L’impianto di riscaldamento e produzione di acqua calda sanitaria (a.c.s.) centralizzato ha le seguenti caratteristiche: - impiego di accumulo di acqua primaria, circa 2600 litri, (cella multienergia) per l’immissione ed il prelievo di calore; - impiego di energia solare attiva quale fonte sussidiaria all’impianto termico; - impiego del teleriscaldamento tramite scambiatore a piastre, di fornitura AGAM Monza; - regolazione climatica della temperatura; - sistema satellitare con moduli autonomi nei singoli appartamenti per riscaldamento, a.c.s. e raffrescamento; - pannelli radianti a pavimento; - sistema di telegestione e telelettura dei consumi in ciascun alloggio via modem. L’unità terminale Modusat è costituita da un accumulo per l’a.c.s. con relativo miscelatore termostatico e da un circuito secondario per il riscaldamento. Un circuito primario collega l’accumulo in centrale termica ai moduli satellite. Con priorità viene riscaldata l’acqua dell’accumulo sanitario, che ha al suo intetrno uno scambiaore a serpentina; il circuito di riscaldamento, provvisto di pompa e di valvola miscelatrice, è posto in serie. Circuito primario e circuito di riscaldamento sono separati da un compensatore idraulico. L’energia termica ceduta ad ogni alloggio viene conteggiata mediante un integratore, l’acqua sanitaria con un contatore volumetrico; entrambi i dispositivi sono collegati al sistema di telegestione e telelettura centralizzato.

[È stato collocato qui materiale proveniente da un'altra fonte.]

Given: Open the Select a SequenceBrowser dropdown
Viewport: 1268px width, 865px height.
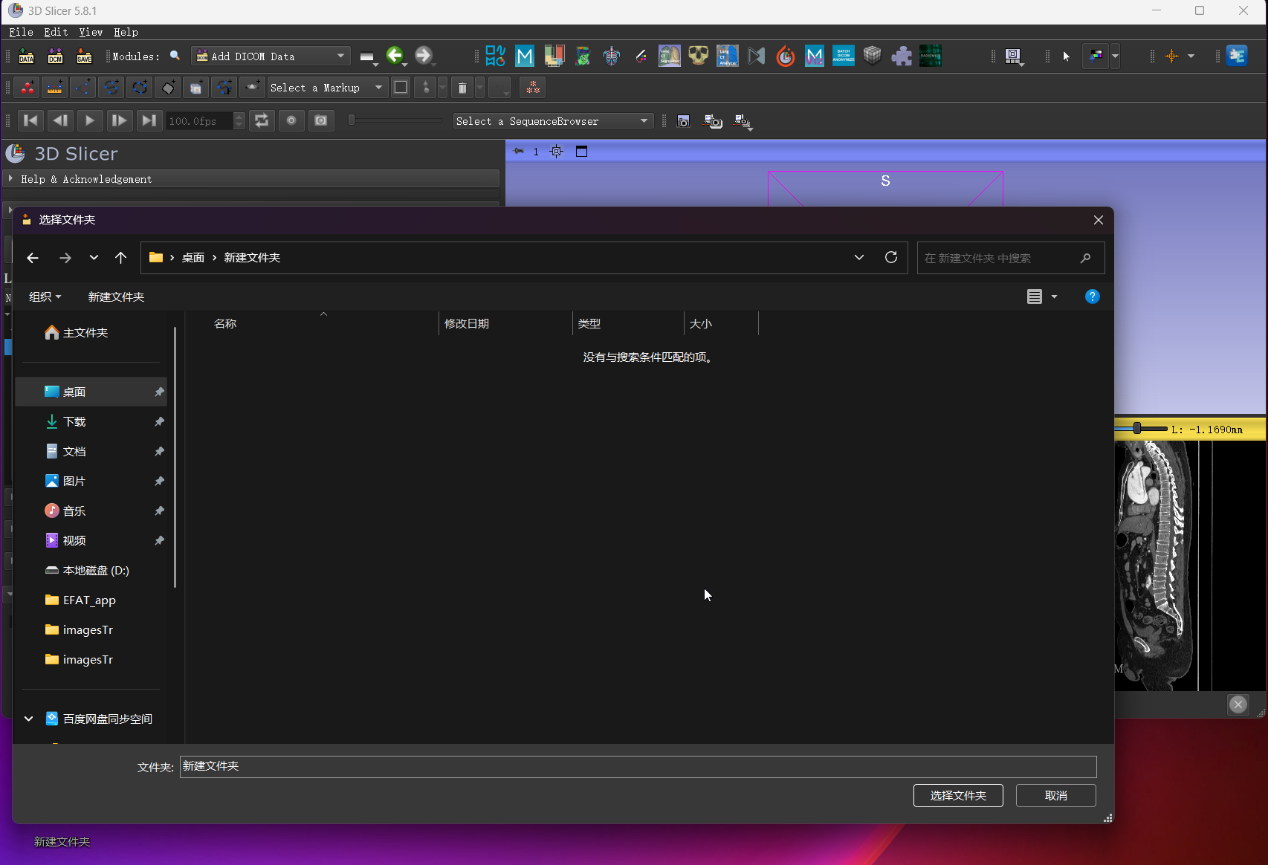Looking at the screenshot, I should point(553,121).
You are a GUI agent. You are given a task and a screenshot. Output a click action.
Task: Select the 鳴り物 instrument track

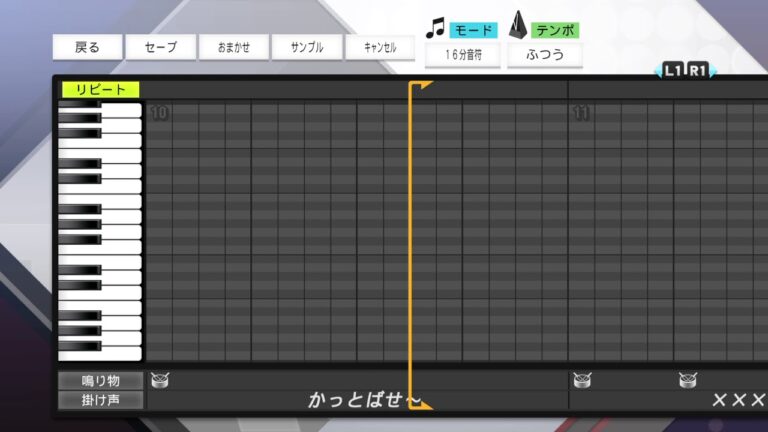100,381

I pannelli radianti a pavimento nel nostro intervento saranno utilizzati anche per il raffrescamento estivo, cioè in essi verrà convogliata anche l’energia refrigerata prodotta da un gruppo refrigeratore. La copertura solare progettata per il nostro intervento riesce a coprire più del 65% del fabbisogno energetico di acqua calda in estate, coniugando un buon apporto energetico nei restanti mesi che si traduce in un risparmio annuo di 2084 metri cubi annui di gas metano. Il nostro campo solare è costituito da 16 collettori solari orientati a sud con inclinazione di 45°. L’accumulo termico è stato dimensionato prevedendo 100 litri per metro quadro di campo solare. È prevista l’installazione di un impianto solare fotovoltaico da 3,50 kWp, collegato all’utenza elettrica delle parti comuni dell’edificio, impianto che usufruirà del Conto Energia e con Contratto di Scambio sul Posto. È stato calcolato che l’energia prodotta permette di evitare l’emissione di 2,625 Kg/anno circa di anidride carbonica. I moduli fotovoltaici saranno posizionati nel giardino condominiale con inclinazione 20° ed orientamento sud-ovest, mentre i restanti componenti dell’impianto come quadri elettrici ed inverter saranno installati all’interno dell’edificio. L’energia prodotta in eccesso dal campo fotovoltaico verrà immessa nella rete di distribuzione e verrà valorizzata secondo quanto previsto dalla normativa dello Scambio Sul Posto. I moduli fotovoltaici sono costituti da 72 celle fotovoltaiche in silicio policristallino aventi stabilità di prestazioni nel tempo ed alto rendimento. I venti moduli saranno suddivisi in due stringhe da dieci moduli col sistema in corrente continua isolato; le due stringhe saranno collegate in parallelo, facendo capo ad un unico inverter. Le soluzioni costruttive adottate soddisfano parametri di trasmittanza e prestazione energetica stabilite dal D. Lgs. 311/2006 per l’anno 2010.
Questo progetto è il primo edificio realizzato dalla Cooperativa in cui si è messa al primo posto la questione dell’efficienza energetica, concentrandosi soprattutto sulle soluzioni impiantistiche.
Lezione appresa (includendo aspetti positivi e negativi) L’intervento non è ancora completato quindi in questo momento non è possibile fare un bilancio degli aspetti positivi e negativi, sicuramente è previsto un grosso risparmio sul costo annuo per il riscaldamento.